### Your assignment
Collect all lines containing the word "agent" from the data.
Source data Start Marker
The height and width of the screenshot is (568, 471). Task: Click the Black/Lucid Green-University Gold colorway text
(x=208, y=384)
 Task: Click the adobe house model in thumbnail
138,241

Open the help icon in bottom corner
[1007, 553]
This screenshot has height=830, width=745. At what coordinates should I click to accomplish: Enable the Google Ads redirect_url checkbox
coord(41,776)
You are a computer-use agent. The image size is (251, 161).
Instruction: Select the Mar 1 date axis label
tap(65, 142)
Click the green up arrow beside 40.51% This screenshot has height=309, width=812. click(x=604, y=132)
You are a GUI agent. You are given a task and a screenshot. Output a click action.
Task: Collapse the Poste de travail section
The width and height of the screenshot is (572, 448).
Source data End Marker
### Finished task
You are a computer-use agent. The image size is (251, 161).
You are a GUI agent. You are given a task and a screenshot. Output a click action.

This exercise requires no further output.